ロングキールの船は保針性はいいが小回りがきかないので、狭い漁港槍付けした場合などは30フィート程度ならいざ知らず44フィートとなると、出港時にはバウスラスターが無いと苦労することになる。
こう言うと用途が限られるように感じるかもしれないが、この船の魅力はファミリーや友人でクルージングする時の船内環境の素晴らしさだ。
晴れた日にパイロットハウスの天井のハッチと両サイド戸を開けて、吹き抜ける潮風を楽しみながらのクルーズや、冬の雨の日に乾いたジャケットを着てパイロットハウスでラット握るのはこの艇ならでの楽しみ方だ。

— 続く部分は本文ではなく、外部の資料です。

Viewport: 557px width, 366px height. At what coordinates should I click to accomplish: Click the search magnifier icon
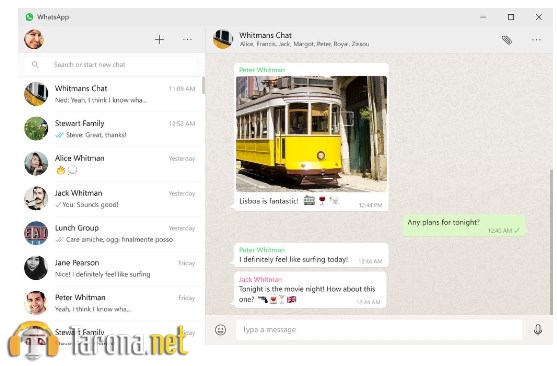pos(35,64)
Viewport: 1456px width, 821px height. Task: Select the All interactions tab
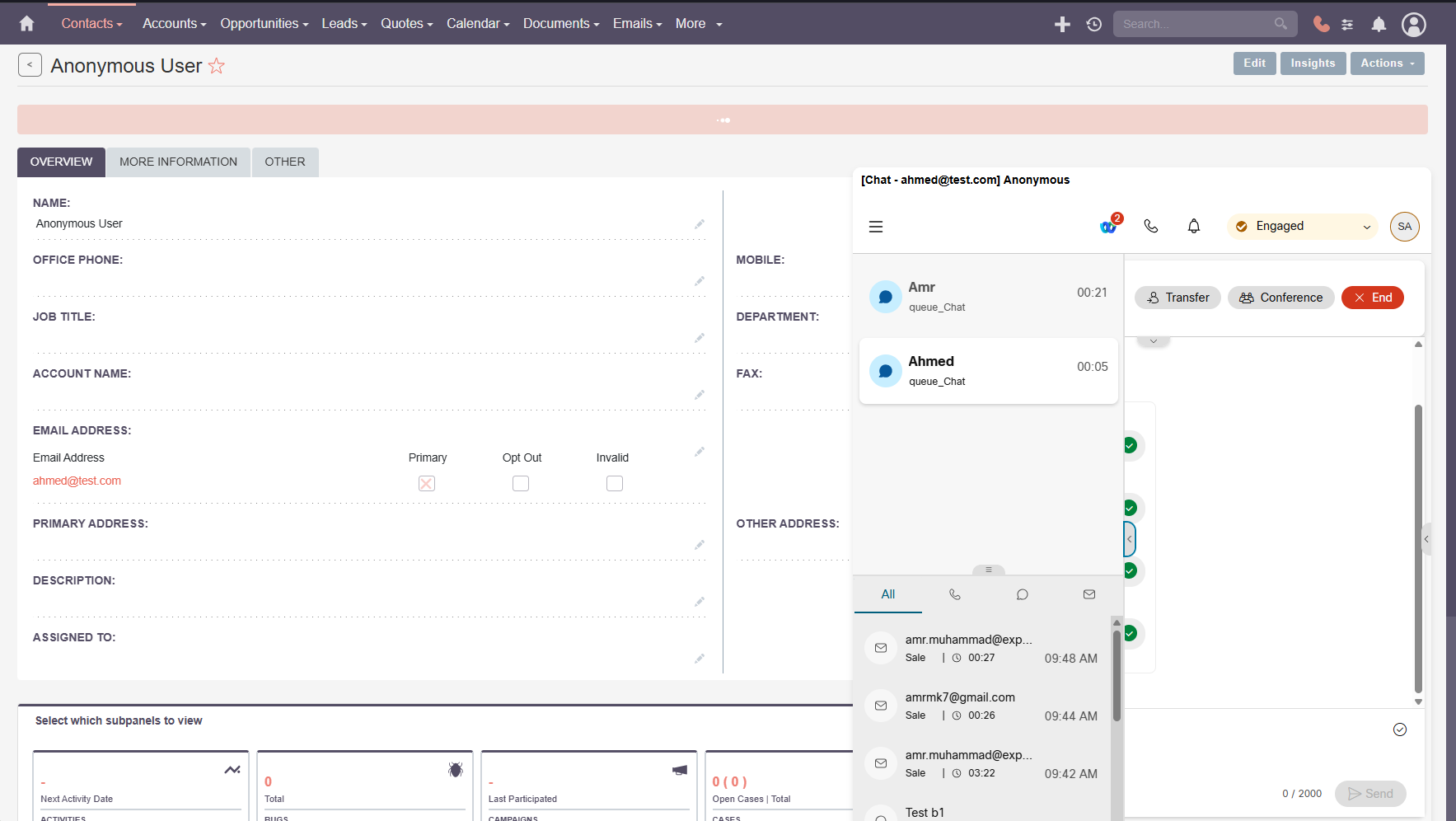pos(887,594)
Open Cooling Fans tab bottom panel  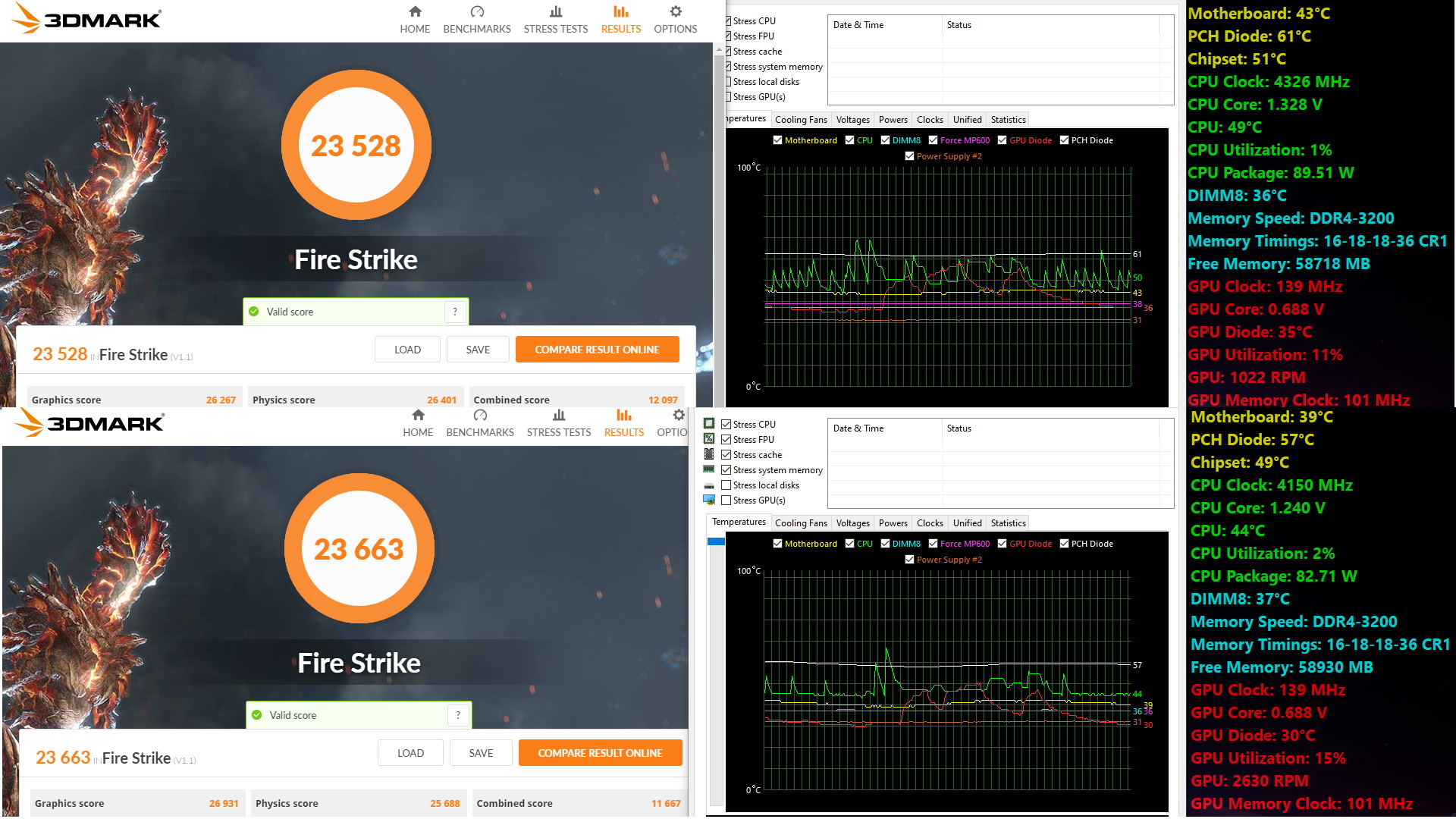click(x=800, y=522)
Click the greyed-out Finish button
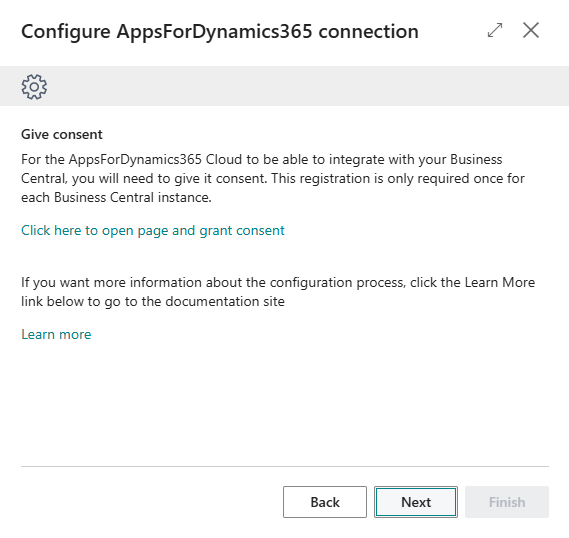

さらには、シングルハンドやヨットに心得のないゲストとのクルージングでは、インナージブやメンスルをセルフタッキキングにしてのイージーセーリングや、海況が変わる前に機走全開で入港する使い方がベストだろう。
広いサロンが魅力のインテリア
ナウティキャット44-1番の魅力は開放的なパイロットハウスとギャレと繋がった広いメインサロンだ。標準的なレイアウトではパイロットハウスから前方に降りたメインキャビンはポート側のギャレー含めると6畳以上の広さがあり、通路挟んだ両舷のシートと大きなテーブルは小さなパーティーにも向いている。
また、アフトキャビンはダブルバースの他に独立したシャワーとヘッドが付いている。 バウキャビンはVバースとなっているので、ゲストが多いときはメインキャビンのテーブルを下げてダブルバースとして使うことになる。
標準以外の仕様ではメインキャビンを2段バースの個室として使い、パイロットハウスに大きなテーブルを入れたモデルもあるが、スタボー側の出入口がシートで塞がれてしまうので、オペレーションは限定されるだろう。
ちなみに標準仕様ではパイロットハウスのラットは中央部分にあるが、パイロットハウスをメインサロンとするスペシャル仕様ではラットはスタボー側になる。